Hannah navega em solidão pela nova vida: dividindo o apartamento com Elijah, começa a lecionar como substituta. O resultado, como previsto por qualquer um que conheça a personagem, é um festival de decisões constrangedoras, a começar pela amizade nada apropriada com Cleo (Maude Apatow), jovem aluna com quem combina de furar a língua. A garota sofre com a perfuração só para Hannah dar para trás e deixar a “amiga” na mão.
Mas a grande avalanche de Hannah, após o término com Adam, é a revelação de que seu pai é gay – algo que Elijah jogou na cara dela na primeira temporada. No oitavo episódio, Tad & Loreen & Avi & Shanaz, a diretora Jamie Babbit (de Nunca Fui Santa) visita um jantar entre os Horvath e um casal de amigos de longa data, papéis de Fred Melamed e Jackie Hoffman.
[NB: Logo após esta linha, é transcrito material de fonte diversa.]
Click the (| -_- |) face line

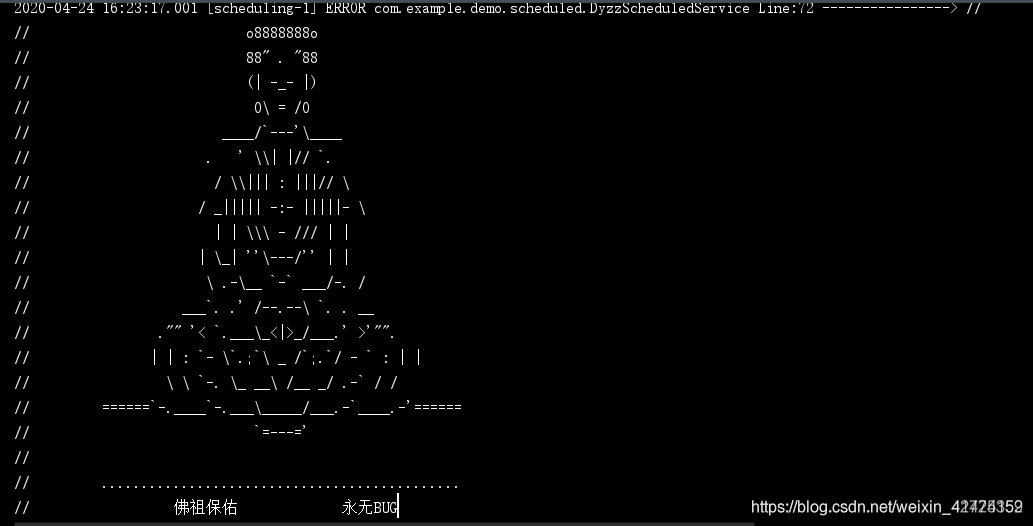coord(282,82)
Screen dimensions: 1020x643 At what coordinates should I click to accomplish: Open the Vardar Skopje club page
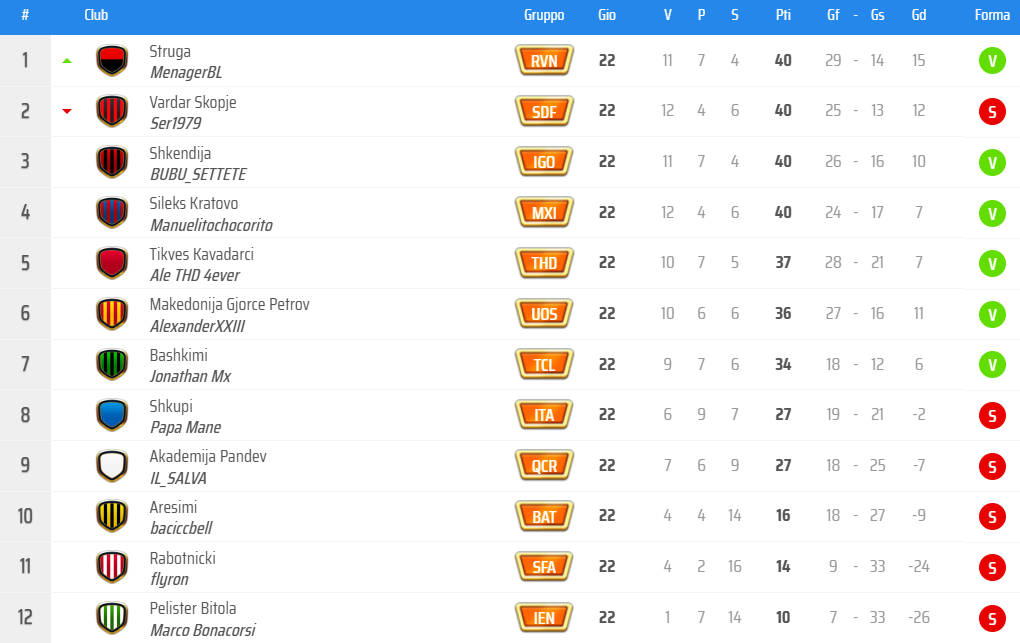(192, 102)
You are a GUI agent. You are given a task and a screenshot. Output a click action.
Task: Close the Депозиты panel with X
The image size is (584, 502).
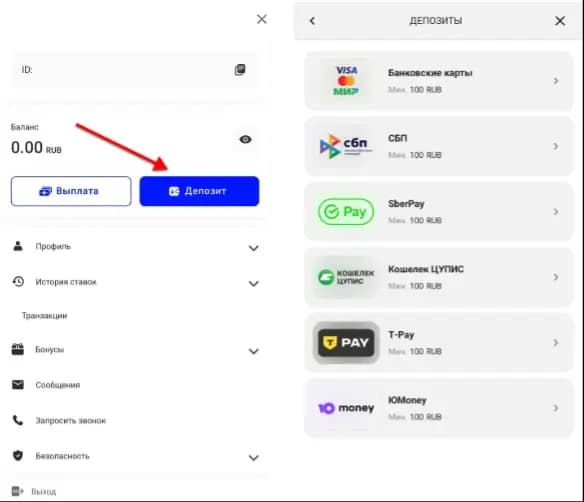[560, 21]
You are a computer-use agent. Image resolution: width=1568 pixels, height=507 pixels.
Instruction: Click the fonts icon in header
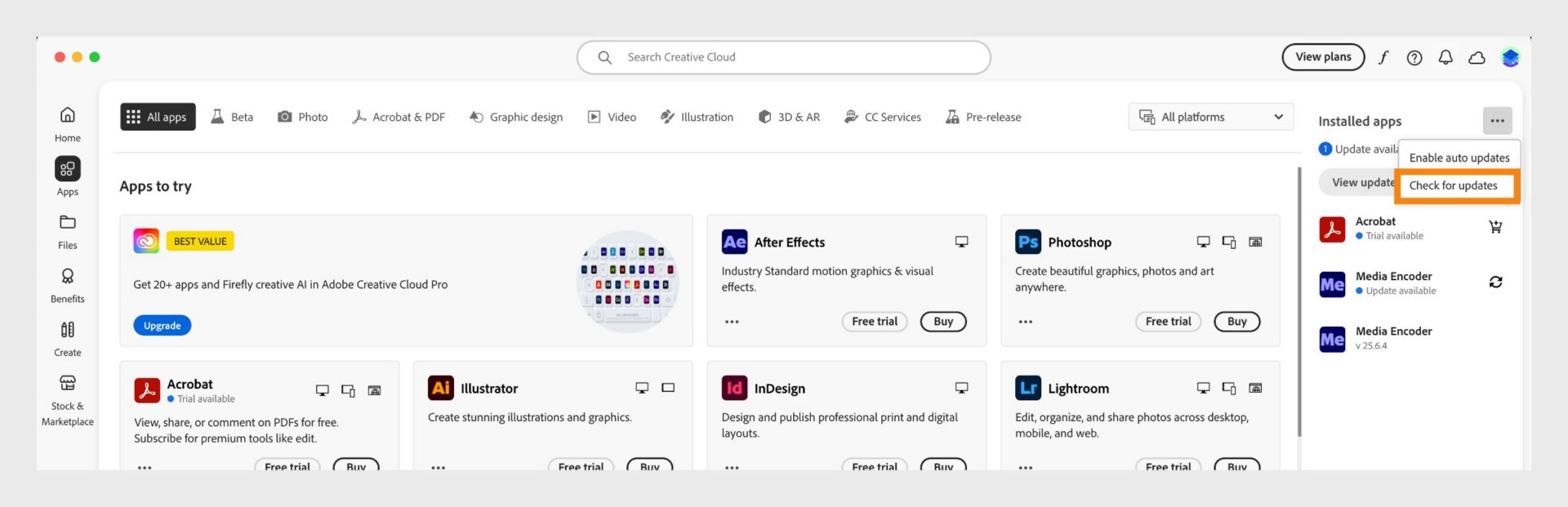(x=1383, y=57)
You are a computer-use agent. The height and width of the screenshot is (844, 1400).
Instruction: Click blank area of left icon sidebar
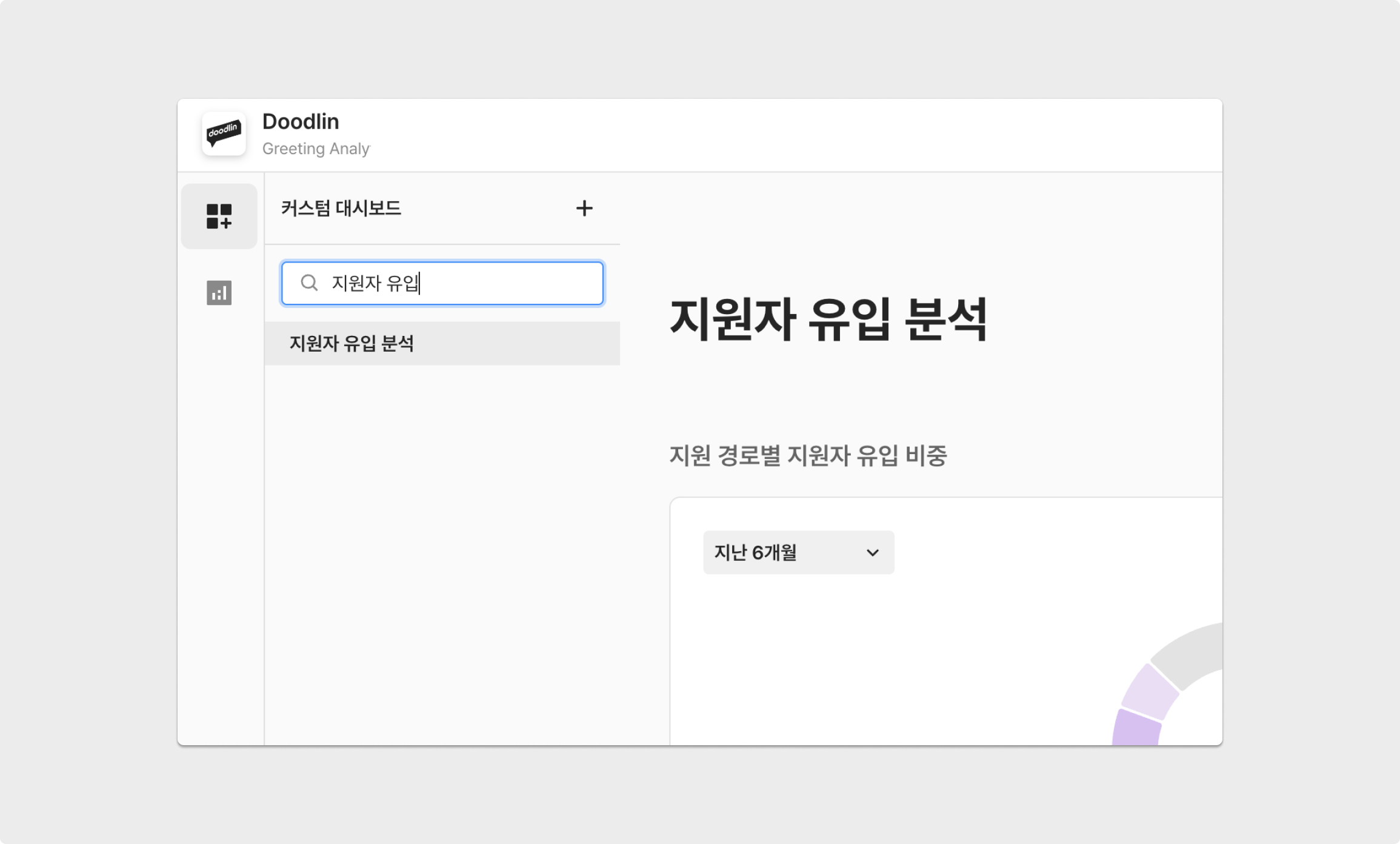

O que começa como a celebração pela promoção de Loreen (Becky Ann Baker), logo assume tons trágicos com a confissão do marido. Hannah precisa que toda situação seja sobre como algo a afeta, e sofre com a nova identidade do pai. Elijah não se importa e despeja a felicidade que Tad (Peter Scolari) escondeu por tantos anos, rendendo jargões gays e uma troca de guarda-roupa perfeita para a ocasião.
Tantos acontecimentos e mudanças chegam ao limite na season finale, Home Birth. Catalisados pela terrível ideia de Caroline e Laird (Jon Glaser) realizarem um parto caseiro sem apoio médico ou profissional, Hannah, Jessa e Adam são os responsáveis por levar a grávida ao hospital e, após a chegada da pequena bebê, recolher os cacos. Entre o riso cansado e as lágrimas de alívio, Girls mostra que nunca é tarde para uma repaginação.